Habershon reports 5 cases in which incomplete typhoid ulcers of the intestines caused peritonitis, and 15 from the complete perforation. I believe that the physicians of this country and those of France have found the complete perforation much the most common.
I do not remember to have seen fecal accumulation in the intestines produce peritonitis at all general. I did see, years ago, a man of middle age in whom fecal impaction in the ascending colon had caused destruction of all the layers of the abdominal wall on the right side, so that the contents of the intestine were exposed to view in a space of three inches by two. This implies that there had been peritoneal inflammation enough to seal the intestine to the abdominal wall on all the borders of this extraordinary ulcer. The man recovered in about six months, and returned to his business.
The inconsiderable operation of tapping for abdominal and ovarian dropsy has sometimes been followed by acute peritonitis. In the early part of my professional life I met with several such cases, and have witnessed the same from time to time since. These were mostly cases of dropsy from cirrhosis of the liver. Habershon found 5 such cases, and 7 in the tapping of ovarian cysts.
The rupture of ovarian cysts has produced peritonitis, but in a larger number of cases such rupture, even when the result of violence, has not led to inflammation; but the kidney secretion has been greatly augmented and the fluid absorbed, so that the rupture has been beneficial rather than harmful.
Tumors, particularly those of a malignant character, are apt to grow to the surrounding structures by adhesions the result of chronic inflammation, but now and then they provoke an acute attack which becomes general. Benign tumors may, in rare instances, do this. In one case a man died of acute peritonitis, and the examination showed that a tumor noticed before death, a very large serous cyst standing out of the left kidney, downward-forward, was the only lesion that antedated the inflammation.
Infiltration of urine, in any of the several ways in which it can reach the peritoneum, is a cause of peritonitis. Pelvic cellulitis may also be a cause, though twenty or thirty cases in succession may run a favorable course with no secondary lesions; it is still recognized as one of the occasional causes of peritonitis.

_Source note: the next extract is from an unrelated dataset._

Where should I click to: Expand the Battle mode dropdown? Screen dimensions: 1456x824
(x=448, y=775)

Among the rare causes of diffusive peritonitis is perforation of the intestine by lumbricoid worms. In such cases the product of the inflammatory action is apt to be sero-purulent, with but a limited amount of fibrin. E. Marcus reports such a perforation, and it was called by Peris ascaridophagie. The worms were apparently not found in the peritoneal cavity, but in the intestines. The perforation had bloodless edges, which lay quite close upon one another, as if they had been separated by a piercing action of the attenuated extremity of the parasite not eaten through.3
3 N.Y. Med. Journal, Jan. 27, 1883.
Lusk finds that certain vaginal injections excite a local peritonitis. Sentey gives the details of a case in which a midwife undertook to procure an abortion by the douche. She used a tube that was large with a spreading mouth or opening, which probably received the neck of the uterus in such a way as to prevent the return of the water. It was, in consequence, forced into the uterus and through one of the Fallopian tubes into the peritoneal cavity. By this a rapidly-fatal peritonitis was developed. He refers to two other similar cases. It would seem that this mode of procuring abortion can be frightfully misused, however safe it may be in skilful hands.

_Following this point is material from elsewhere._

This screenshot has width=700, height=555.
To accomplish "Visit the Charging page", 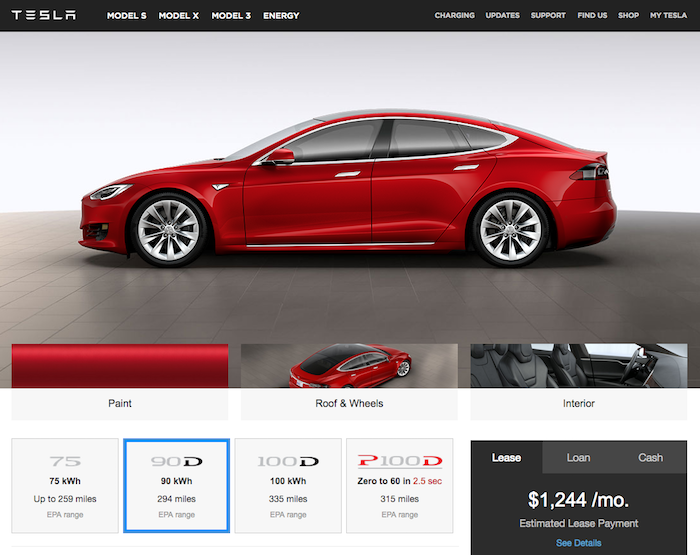I will coord(454,16).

There is a word still to be said regarding the difference between peritonitis produced by wounds, operations, violence, and internal growths, or what, with a little liberty, may be called traumatic causes, and that which arises spontaneously or without recognizable cause. The first shows a tendency to limit itself to the immediate neighborhood of the injury, and more frequently does not become general; while the latter spreads pretty quickly over the whole extent of the peritoneum.